Case presentation

Dr. Netti, Dr. Bruno A 79-year-old man was diagnosed with B-cell chronic lymphocytic leukemia (B-CLL) in another institution. During hospitalization, hematochemical examination revealed leukocytosis (30.8 × 109 cells/L) with inverted formula (neutrophils 26%, lymphocytes 64%) and chronic renal failure [serum creatinine 143.2 μmol/L; estimated glomerular filtration rate (eGFR), 54 mL/min/1.73 m2 according to the modification of diet in renal disease (MDRD) study equation], while hemoglobin level and platelet count were normal. At physical examination, no painful disease-related overgrowth of lymph nodes or spleen was observed. Only a few percentage of peripheral blood lymphocytes showed an undifferentiated phenotype (<10%). Because of the low grade disease (B-CLL RAI 0, Binet A), no treatment was carried out.

Six months later, he developed pre-tibial oedema and asthenia. Blood analyses showed an increase in serum creatinine level to 230.7 μmol/L (eGFR, 31 mL/min/1.73 m2), and urinalysis showed 100–150 red blood cells/high-power field (hpf) and severe proteinuria (6.96 g/day). At this point, the patient was admitted to our hospital. Hematochemical examination showed leukocytosis (24 × 109 cells/L) with an inverted differential count (neutrophils 8.8%, lymphocytes 80.2%), while hemoglobin level, hematocrit, and platelet count were normal. International normalized ratio of prothrombin was 1.07; activated partial thromboplastin time was 36.1 s; and fibrinogen level was 375 mg/dL (11.025 μmol/L). Total protein level was 54 g/L, albumin level was 23 g/L, α-2-globulin level was increased, and γ-globulin level was decreased. Serum levels of IgG and IgM were reduced (395 mg/dL and 8 mg/, respectively); IgA and complement levels were normal. Sedimentation rate was 4 mm/h with a C-reactive protein level of 3.39 mg/dL. Serum β-2-microglobulin was increased (0.1063 g/L). Serum creatinine level was 229.8 μmol/L (eGFR, 31 mL/min/1.73 m2), and blood urea nitrogen level was 21.42 mmol/L. A 24-h urine collection had 4.16 g of proteins. Urine sediment contained many red blood cells (100–150/hpf) and leukocytes (50–100/hpf) with granular casts. Therefore, nephrotic syndrome was diagnosed.
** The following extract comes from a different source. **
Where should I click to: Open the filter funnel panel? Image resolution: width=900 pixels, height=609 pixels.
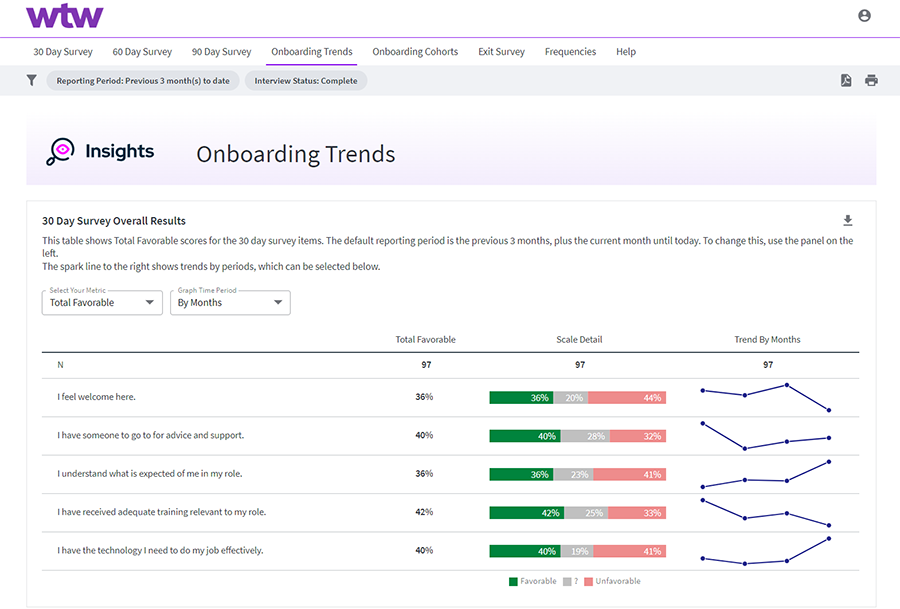(31, 81)
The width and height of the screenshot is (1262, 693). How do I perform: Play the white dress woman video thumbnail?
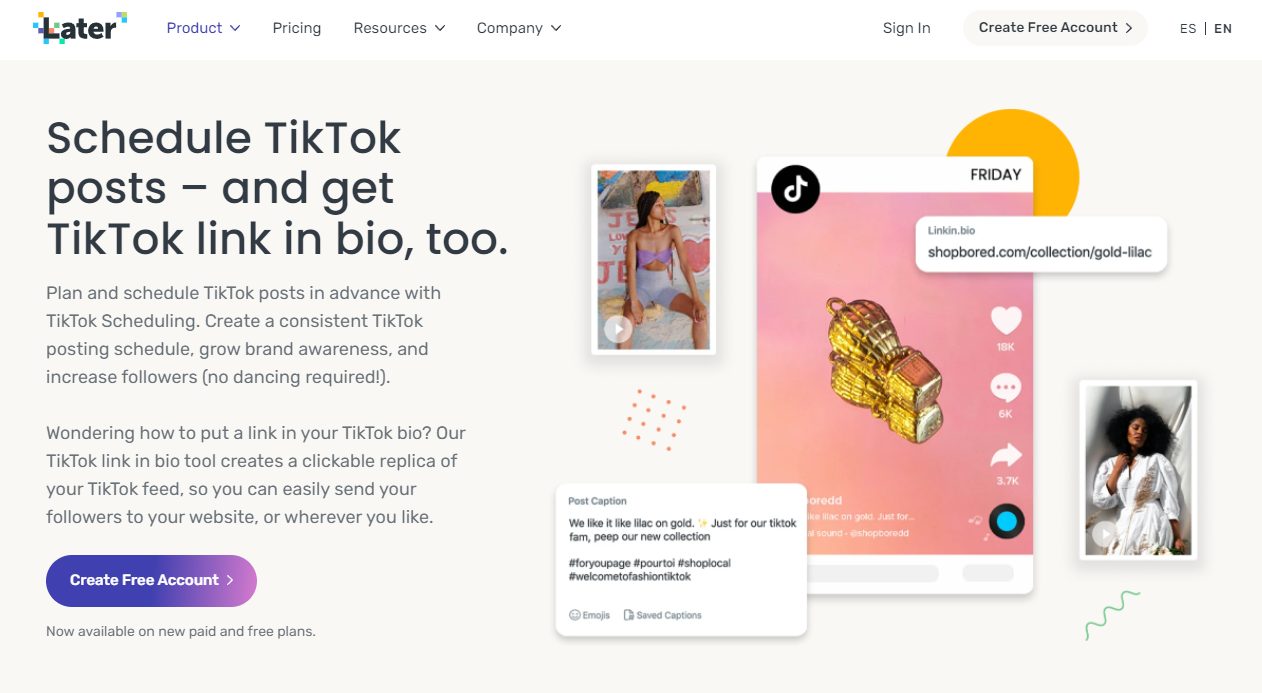pos(1104,535)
To stage the hematological disease, a peripheral blood cell morphology was examined, which confirmed an inverted differential leukocyte count (neutrophils 15.0%, lymphocytes 84.1%) and showed many Gumprecht ghosts. The flow-cytometric analysis of peripheral blood lymphocyte subsets revealed that the leukemic cells were positive for CD19 (88%), CD20 (83%), and CD23 (67%).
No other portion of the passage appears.